Magistrado ResponsávelTÂNIA MEIRELES DA CUNHA
Data da Resolução17 de Setembro de 2020
EmissorTribunal Central Administrativo Sul
  1. RELATÓRIO A Fazenda Pública (doravante Recorrente ou FP) veio apresentar recurso da sentença proferida a 11.09.2019, no Tribunal Administrativo e Fiscal (TAF) de Sintra, na qual foi julgada procedente a oposição apresentada por P…..

    (doravante Recorrido ou oponente), ao processo de execução fiscal (PEF) n.º ….. e apensos, que o Serviço de Finanças (SF) de Sintra 2 lhe moveu, por reversão de dívidas de imposto sobre o rendimento das pessoas coletivas (IRC) dos exercícios de 2005 e 2006 e de coimas, da devedora originária W….., S.A. (antes designada de V….., S.A.).

    O recurso foi admitido, com subida imediata nos próprios autos e com efeito meramente devolutivo.

    Nesse seguimento, a Recorrente apresentou alegações, nas quais concluiu nos seguintes termos: “I - Visa o presente Recurso reagir contra a douta Sentença que julgou procedente a presente oposição, com a consequente extinção do processo de execução fiscal n.º ….. e apensos, contra o Oponente e, a condenação da Fazenda Pública ao pagamento de custas.

    II - o oponente logrou provar que não foi por ação ou omissão do cumprimento dos seus deveres funcionais, tal como0 plasmado no artigo 64.º do Código das Sociedades comerciais, que a devedora originária ficou numa situação de insuficiência patrimonial, razão pela qual deverá a presente acção ser julgada procedente, por provada a argumentação invocada pelo oponente quanto à sua ilegitimidade enquanto responsável subsidiário, afastando a presunção de culpa que sobre o mesmo recaía, nos termos previstos no referido artigo 24.º, n.º 1, b) da LGT».

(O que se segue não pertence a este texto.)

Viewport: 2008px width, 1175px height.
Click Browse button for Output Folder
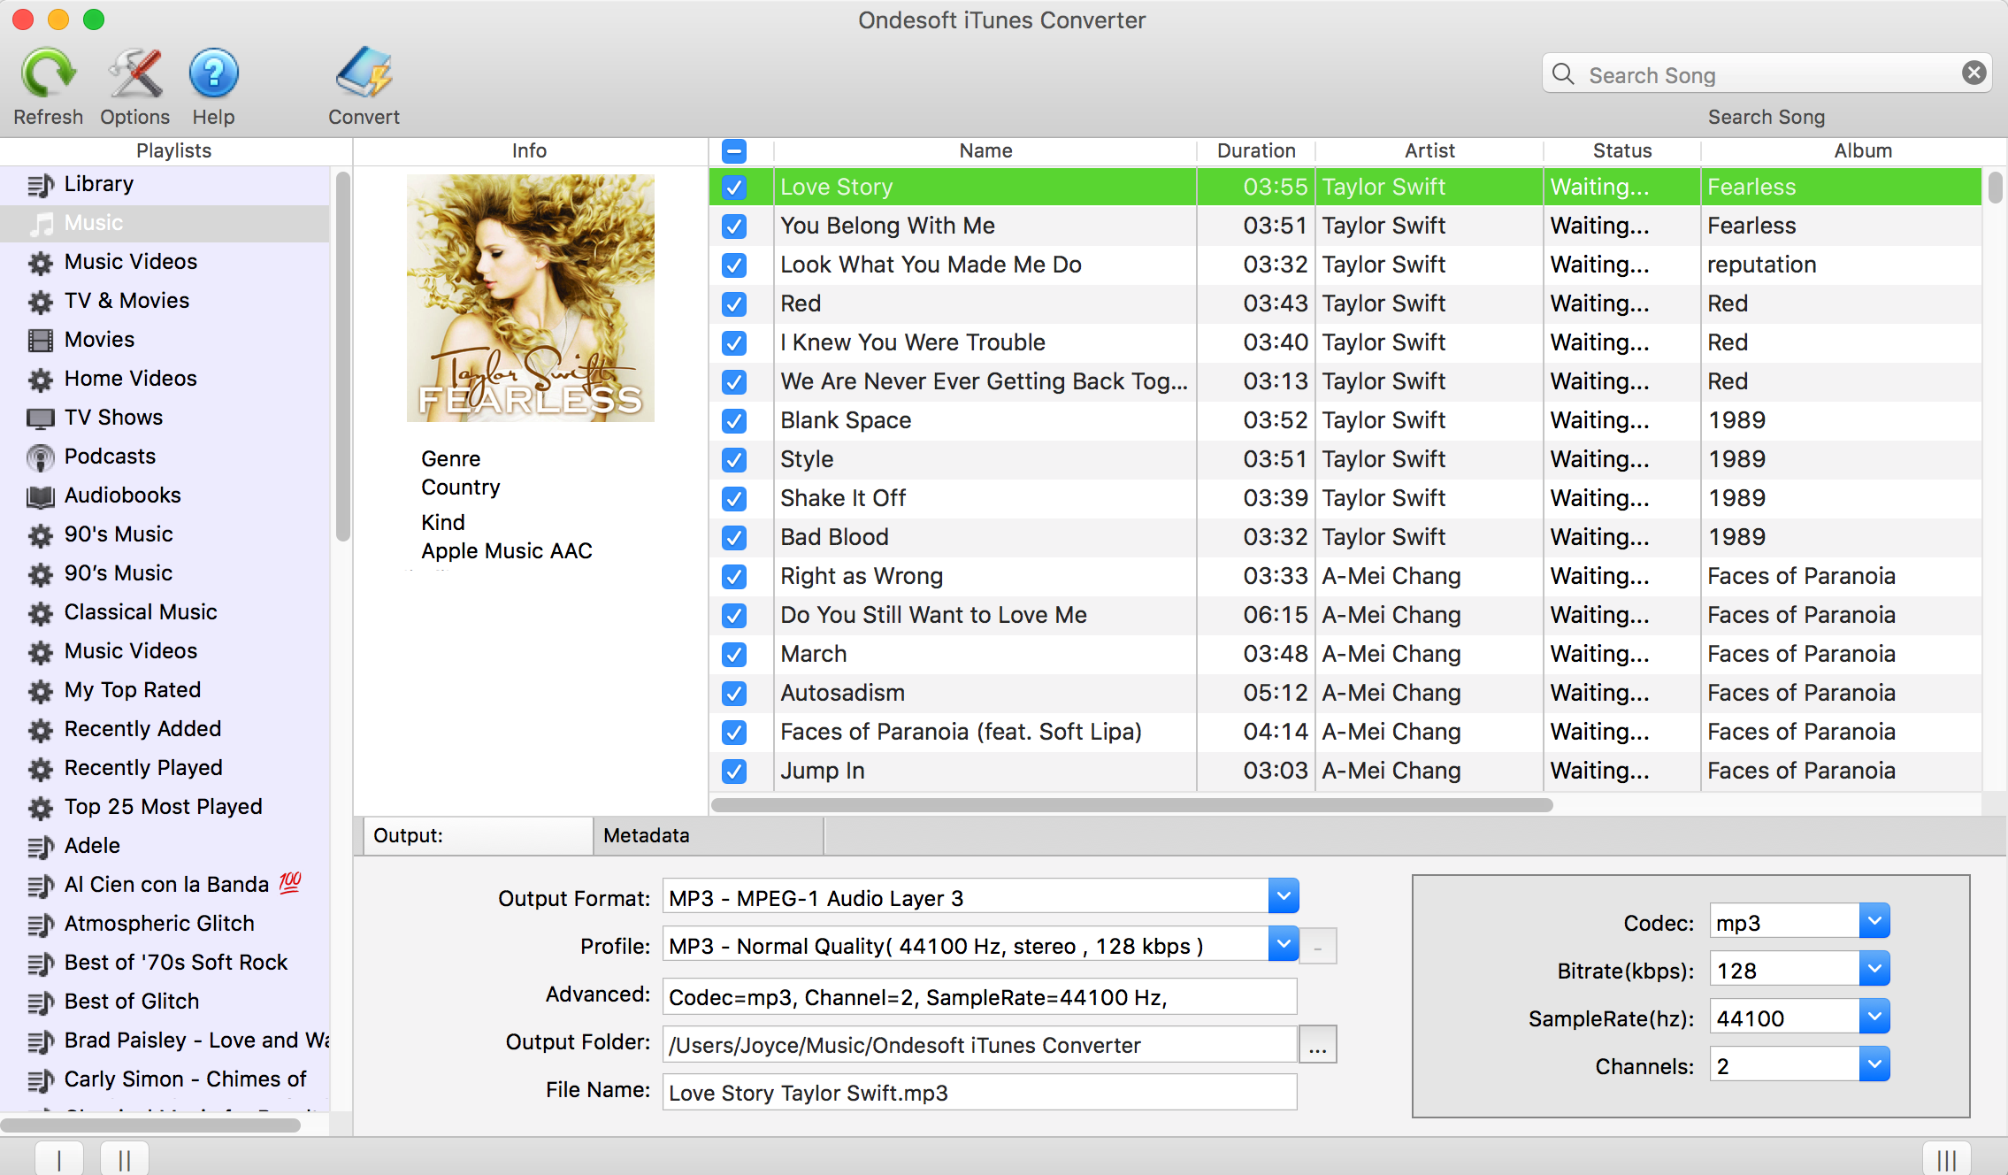coord(1317,1043)
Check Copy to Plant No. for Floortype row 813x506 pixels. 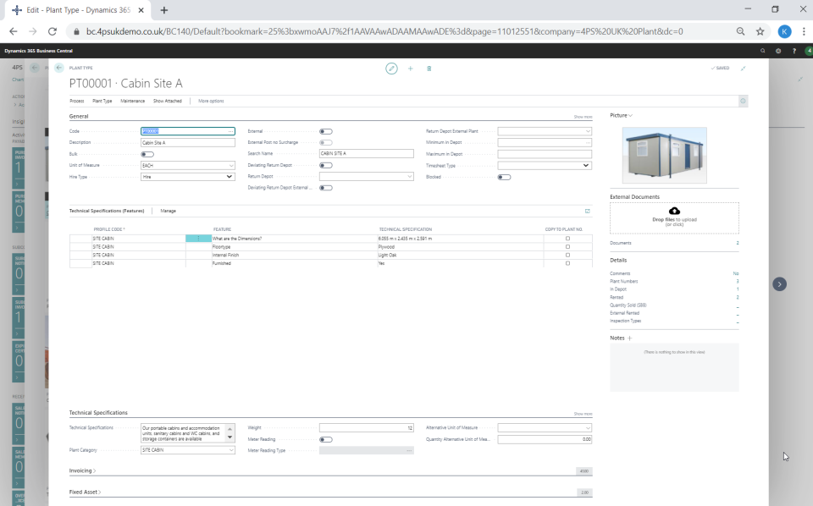pos(567,247)
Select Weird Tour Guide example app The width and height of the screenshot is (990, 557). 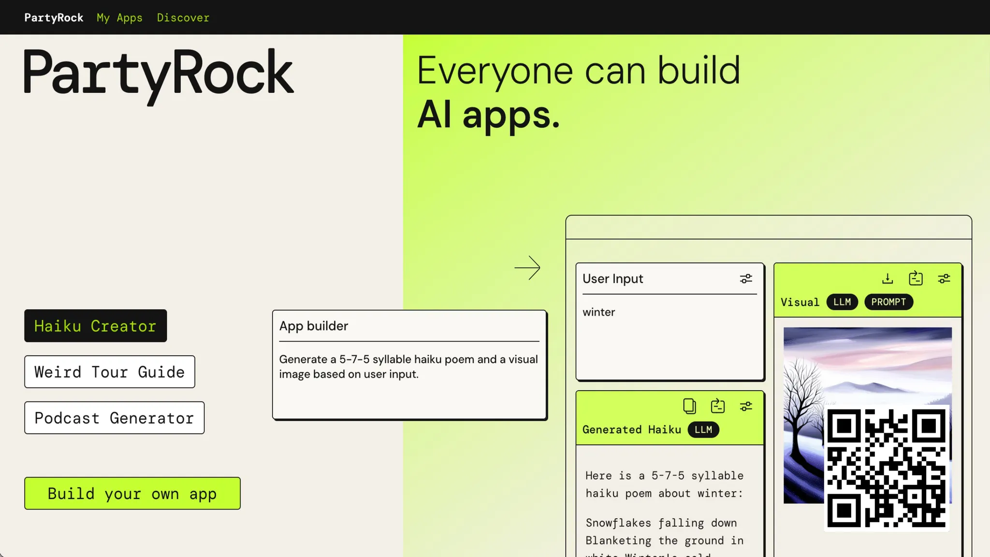point(110,372)
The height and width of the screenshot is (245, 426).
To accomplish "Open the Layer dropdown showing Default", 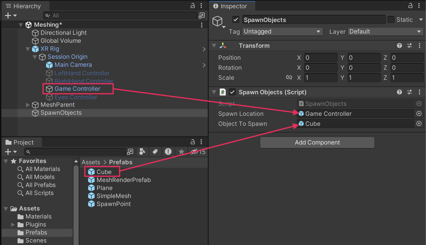I will pos(385,32).
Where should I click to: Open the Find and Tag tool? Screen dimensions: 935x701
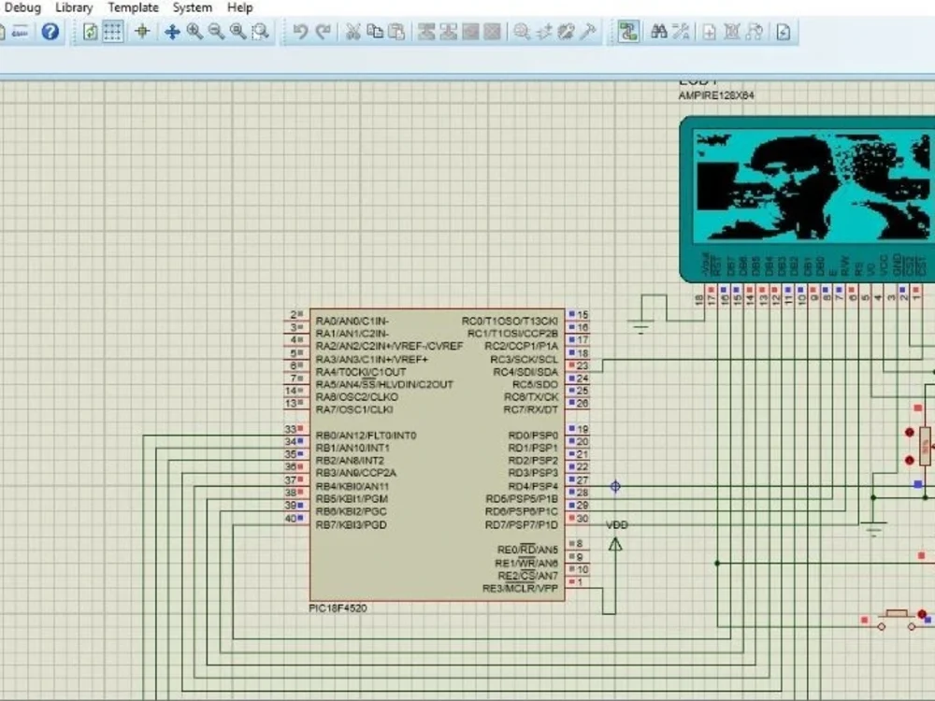coord(657,31)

    III - Não se conforma a Fazenda Pública com a douta decisão ora recorrida, sendo outro o seu entendimento, já que considera que a presente decisão judicial incorreu em erro de julgamento quer quanto à matéria de facto quer com a aplicação do direito ao facto.

    IV - Conforme resulta dos autos, o Recorrido foi citado nos termos do disposto no artigo 24, n.º 1, alínea b) da LGT, o qual refere: «Os administradores, directores e gerentes e outras pessoas que exerçam, ainda que somente de facto, funções de administração ou gestão em pessoas colectivas e entes fiscalmente equiparados são subsidiariamente responsáveis em relação a estas e solidariamente entre si pelas dívidas tributárias cujo prazo legal de pagamento ou entrega tenha terminado no período do exercício do seu cargo, quando não provem que não lhes foi imputável a falta de pagamento» (sublinhado nosso).

    V - Em suma, a Fazenda Pública está dispensada de provar a culpa dos gerentes porque beneficia da prova legal plena da presunção dessa mesma culpa (não constituindo esta) o simples ónus de contraprova, que mais não exige do que pôr em evidência a margem de dúvida que possa subsistir sobre o facto.

    VI - A culpa relevante para a imputação da responsabilidade subsidiária é a que deriva da diligência exigível a um gerente, no sentido de cuidar do património da empresa para que esta se mantenha viva, progrida e cumpra com os seus credores, e a não satisfação desse desiderato leva a concluir pela sua omissão.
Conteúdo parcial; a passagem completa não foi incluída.